I literally have zero knowledge about tuning. I'm not a mechanic, I don't own a shop and I have never tuned anything I'm my entire life. I'm just a complete beginner, with a basic understanding of how an engine works, slowly making my way through the foundation courses.

My goal at the end of this journey is just to complete one simple tuning project: mapping VE and AFR of a 2017 Smart Fortwo -- a tiny little car, perfect for studying. If I'm able to do just those two things, with no dyno, on the road, I'll consider my mission accomplished :)
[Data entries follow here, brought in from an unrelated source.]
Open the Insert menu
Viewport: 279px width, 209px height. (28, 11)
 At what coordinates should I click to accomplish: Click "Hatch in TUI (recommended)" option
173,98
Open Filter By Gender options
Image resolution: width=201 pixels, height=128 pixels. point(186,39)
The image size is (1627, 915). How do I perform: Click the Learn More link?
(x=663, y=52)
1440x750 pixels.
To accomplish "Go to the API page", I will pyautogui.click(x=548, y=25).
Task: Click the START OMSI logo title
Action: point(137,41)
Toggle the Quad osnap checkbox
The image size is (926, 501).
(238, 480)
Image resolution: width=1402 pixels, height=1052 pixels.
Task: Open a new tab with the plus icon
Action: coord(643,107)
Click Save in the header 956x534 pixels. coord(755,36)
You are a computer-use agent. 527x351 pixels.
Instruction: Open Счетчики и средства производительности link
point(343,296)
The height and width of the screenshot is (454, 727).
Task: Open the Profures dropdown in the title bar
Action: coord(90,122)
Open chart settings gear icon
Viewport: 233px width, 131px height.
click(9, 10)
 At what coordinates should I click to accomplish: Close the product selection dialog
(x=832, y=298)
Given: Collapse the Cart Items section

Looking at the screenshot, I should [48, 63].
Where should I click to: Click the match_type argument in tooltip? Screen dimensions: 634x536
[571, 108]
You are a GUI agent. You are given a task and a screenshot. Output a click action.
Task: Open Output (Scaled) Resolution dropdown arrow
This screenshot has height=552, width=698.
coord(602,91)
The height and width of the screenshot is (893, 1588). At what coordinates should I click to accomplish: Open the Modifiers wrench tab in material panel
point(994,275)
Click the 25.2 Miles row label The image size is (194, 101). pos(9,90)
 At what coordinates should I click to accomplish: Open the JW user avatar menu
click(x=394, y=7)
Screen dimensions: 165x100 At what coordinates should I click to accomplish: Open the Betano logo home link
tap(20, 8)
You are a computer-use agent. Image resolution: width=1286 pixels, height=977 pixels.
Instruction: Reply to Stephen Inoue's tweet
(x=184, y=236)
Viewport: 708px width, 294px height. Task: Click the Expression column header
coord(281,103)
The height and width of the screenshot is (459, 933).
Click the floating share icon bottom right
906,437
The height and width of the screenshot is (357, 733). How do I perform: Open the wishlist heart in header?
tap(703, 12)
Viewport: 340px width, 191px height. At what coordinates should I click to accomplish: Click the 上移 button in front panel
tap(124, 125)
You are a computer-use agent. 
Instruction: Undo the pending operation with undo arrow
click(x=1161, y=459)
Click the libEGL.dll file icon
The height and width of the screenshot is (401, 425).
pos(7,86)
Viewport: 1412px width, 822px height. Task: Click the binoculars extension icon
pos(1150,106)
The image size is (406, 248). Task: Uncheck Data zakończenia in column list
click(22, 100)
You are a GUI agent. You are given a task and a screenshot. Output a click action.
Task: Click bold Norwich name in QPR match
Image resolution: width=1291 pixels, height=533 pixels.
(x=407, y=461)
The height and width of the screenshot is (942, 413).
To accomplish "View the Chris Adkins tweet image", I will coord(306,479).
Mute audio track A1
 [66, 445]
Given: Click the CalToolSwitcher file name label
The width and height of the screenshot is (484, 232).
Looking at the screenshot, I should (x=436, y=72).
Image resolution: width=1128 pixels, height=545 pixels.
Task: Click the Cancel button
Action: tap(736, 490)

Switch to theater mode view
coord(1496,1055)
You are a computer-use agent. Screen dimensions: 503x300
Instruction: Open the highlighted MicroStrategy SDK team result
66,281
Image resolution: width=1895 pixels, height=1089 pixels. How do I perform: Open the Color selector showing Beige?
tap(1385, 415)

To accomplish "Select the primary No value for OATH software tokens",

Right know, though, I am a bit overwhelmed. There are so many things and I am confused. I wonder if I will ever be able to pull this off. That's why I'm turning to you. Would you be willing to offer me a little bit of support to complete my project?

As a starting point, I have no idea what kind of software (interface?) I am supposed to buy for the Smart? I don't know how to "connect" the ECU to the laptop and, of course, I have no idea how to install a wideband sensor on the car. Do I need to buy additional hardware, or I just need the software (apart from the wideband sensor, of course). Is there any free software -- or cheap -- that works for my car and that I can use just for doing that basic stuff?

Sorry if the questions seem silly -- I guess you can see I'm starting literally from scratch lol. Yet, I'm sure your help will kickstart my project and give me confidence!

Thank you for taking the time to read the post and for your answers!



Ciao Davide

Unfortunately the SMART on factory ECU is the wrong car to start learning the fundamentals of ECU calibration.

The SMART car is equipped with a BOSCH ECU which can be read and written to by the use of KESS / KTAG, but once you collected the data from the ECU the data needs to be edited by the use of WinOLS.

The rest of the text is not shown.